Eventually the package was torn open and its contents displayed on the low coffee table. As I had anticipated, the plastic bag had contained far more than could have fitted into it naturally. There was a litre bottle of vodka – and old vodka at that: the spelling on the label was pre-revolutionary. And there was also a three-litre glass jar, filled with grainy black caviar. Illegal, poached goods – no doubt about it. But then, that was hardly likely to bother Gesar, and it would bother Erasmus even less. And, finally, there was the flower pot that I was used to seeing on the windowsill in the boss’s office. Growing in the pot was a terribly ugly, crooked little tree that any bonsai master would have grubbed up out of pity. I recalled with some embarrassment that during a certain meeting that had dragged on for a long time, when Gesar had said that anyone who wanted to smoke could do so, I’d stubbed my cigarette ends out in the tree’s pot, for lack of an ashtray. And I wasn’t the only one.
Erasmus set the vodka and caviar on the floor without a second glance. Then he placed the pot with the little tree in it at the centre of the small table and sat down on the floor to gaze at this botanical misunderstanding.
The tree stood about fifteen centimetres high. As gnarled as an ancient olive and almost completely bare – there were only two little leaves protruding optimistically from one branch.
Erasmus sat there, looking at the little tree.
I waited patiently.
‘Astounding,’ said Erasmus. He reached for his glass and took a sip of whiskey. He turned the pot slightly and looked at it from a different angle. Then he screwed up his eyes – and I could tell that the old Other was looking at the little tree through the Twilight.
‘You’re not aware of the essential significance of this gift, are you?’ Erasmus asked, without looking at me.
‘No, sir,’ I answered, with a sigh. And suddenly it occurred to me that Erasmus was probably a Sir in the original meaning of the word.
Erasmus stood up, walked round the plant pot and muttered: ‘Well, damn me … Anton, please step back or protect yourself … I’m going to use my powers a bit.’
I thought it best to move back and also put up a Magician’s Shield, taking the glass of whiskey with me, just to be on the safe side.

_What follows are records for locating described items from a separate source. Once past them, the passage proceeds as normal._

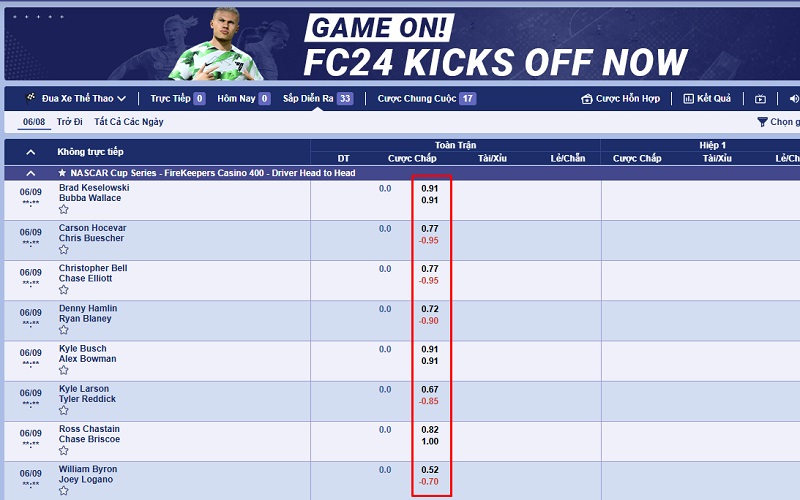Click the filter funnel Chọn giải icon
This screenshot has width=800, height=500.
(x=762, y=122)
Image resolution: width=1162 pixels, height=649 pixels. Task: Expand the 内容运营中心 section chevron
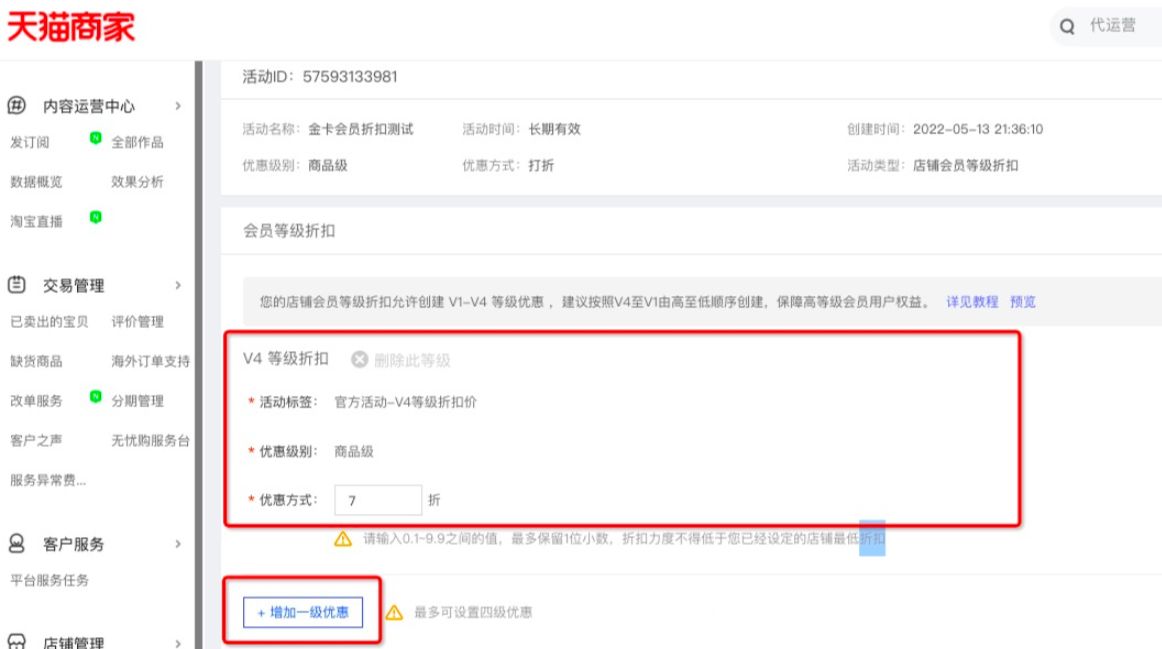(179, 105)
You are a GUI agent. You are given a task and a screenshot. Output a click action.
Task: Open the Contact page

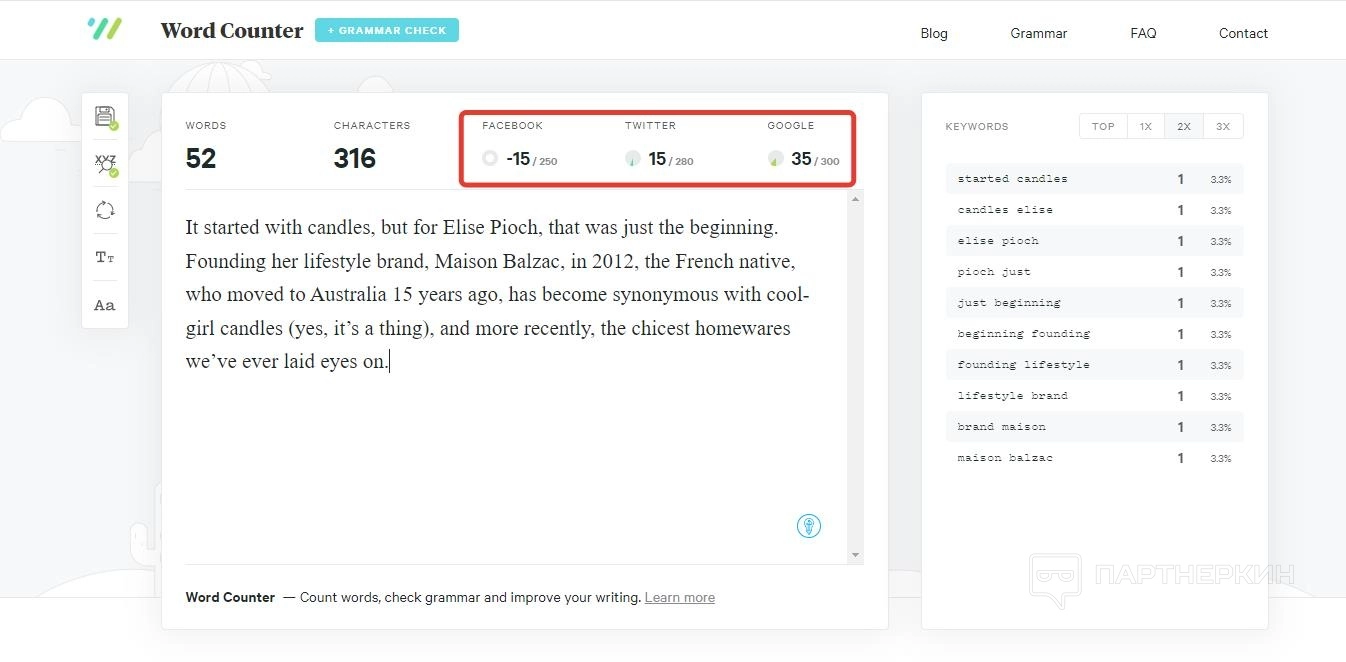(1243, 33)
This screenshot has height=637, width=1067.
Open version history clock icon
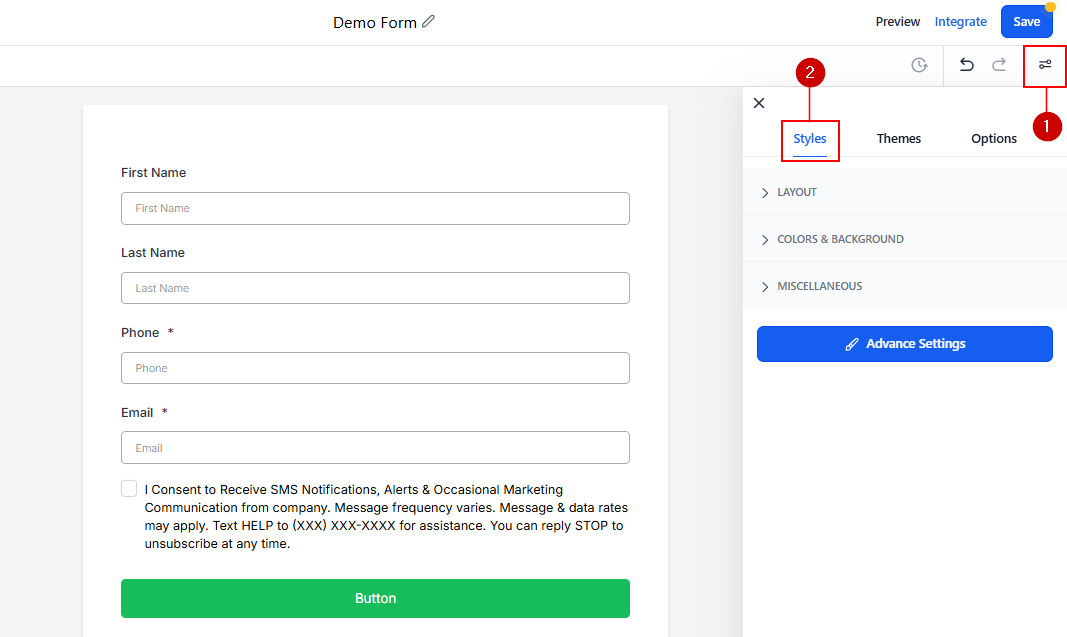pyautogui.click(x=919, y=65)
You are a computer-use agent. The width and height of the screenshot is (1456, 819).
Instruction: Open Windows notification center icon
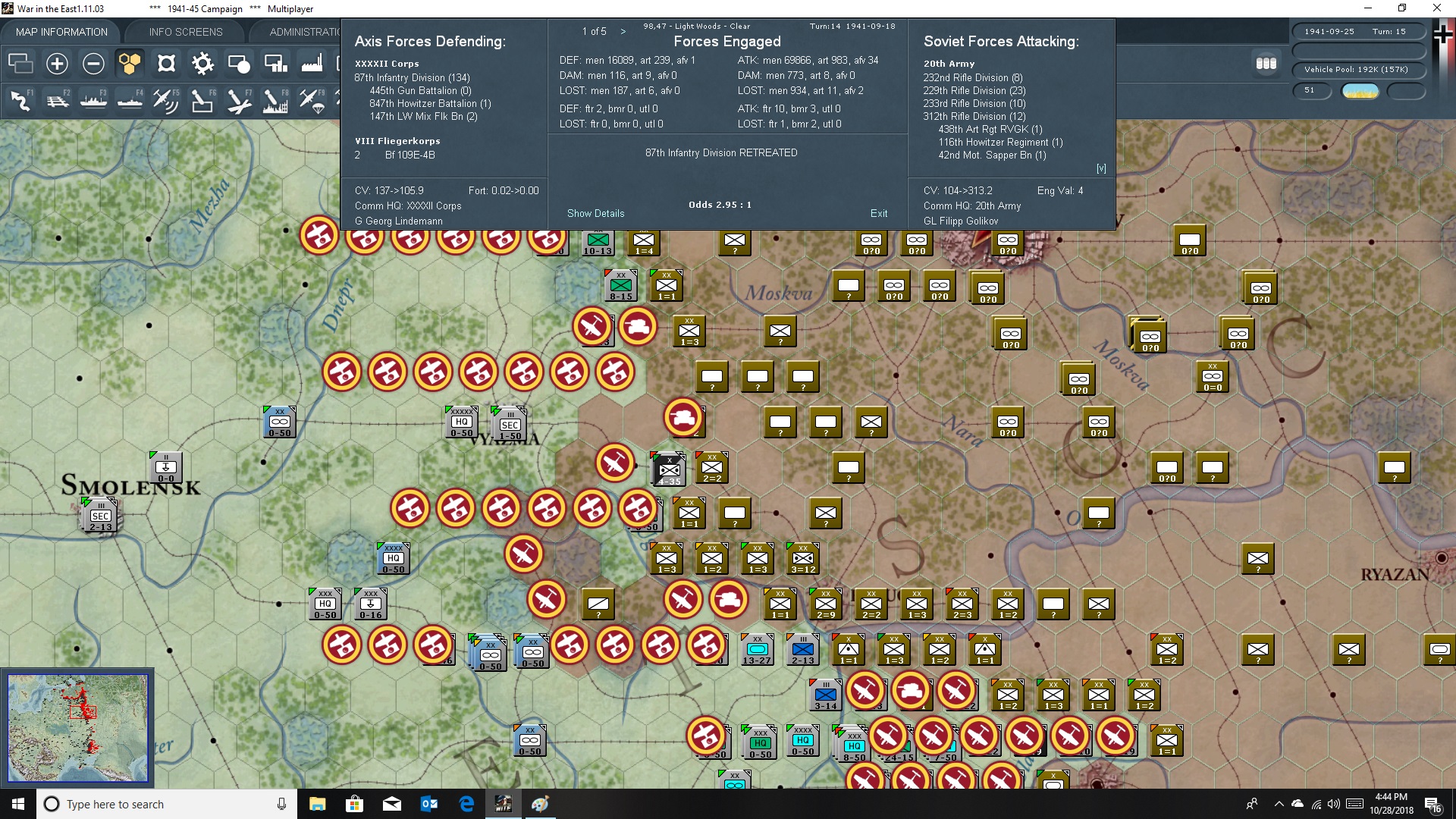click(1432, 804)
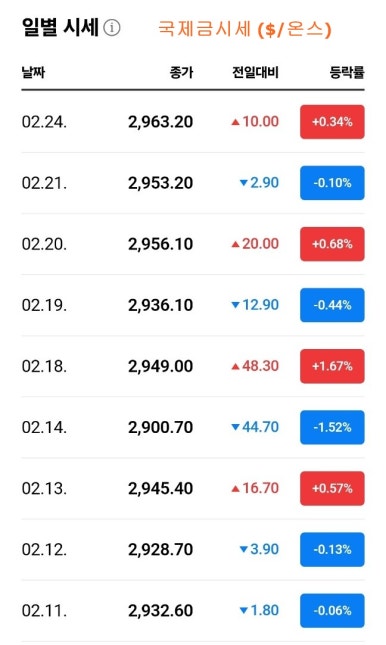
Task: Click the 등락률 column header
Action: click(347, 73)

This proved to be the correct decision – it was a quarter of an hour before I moved back to the little table. Erasmus spent all that time tussling with the bonsai. He plunged search spells into the plant, observed it through the Twilight, even withdrawing as far as the third level. He crumbled a pinch of soil from the pot between his fingers and ate it, sniffed at the leaves for a long time – and actually seemed delighted at that: his face lit up, but then he gestured in annoyance and poured himself another whiskey. He spent the last minute standing there, toying with a fireball on the palm of his hand as if he was struggling against the temptation to incinerate the pot and the bonsai, together with the table.
But he restrained himself.
‘I give up,’ Erasmus growled. ‘Your Gesar is truly great … I can’t work out the meaning of his message. Are you sure he didn’t ask you to communicate anything in words?’
‘I’m afraid not.’
Erasmus took off his jacket and threw it across an empty armchair. He sat down in another chair, rubbed his face with his hands and muttered: ‘I’m getting old … Well then, you wished to talk about tigers, Antoine?’
‘Yes, and you were expecting me, Erasmus?’
‘It’s all interconnected …’ he said, still unable to take his staring eyes off the bonsai. Then he said: ‘Antoine, move the plant to the mantelshelf. I’ll deal with it later, try everything I possibly can … I’m sure I’ll be able to solve Gesar’s riddle eventually. But meanwhile I can’t bear to look at it, it annoys me. Tell me, how did you find me?’
‘The story of your childhood is no secret, esteemed Erasmus,’ I said.
‘But it is not so very widely known …’
‘It’s described in a little book that my daughter was reading.’
‘Oh!’ exclaimed Erasmus, keenly interested. ‘Did you think to bring it with you?’
‘Damn,’ I said, embarrassed. ‘You know, somehow it never occurred to me – I could send it to you.’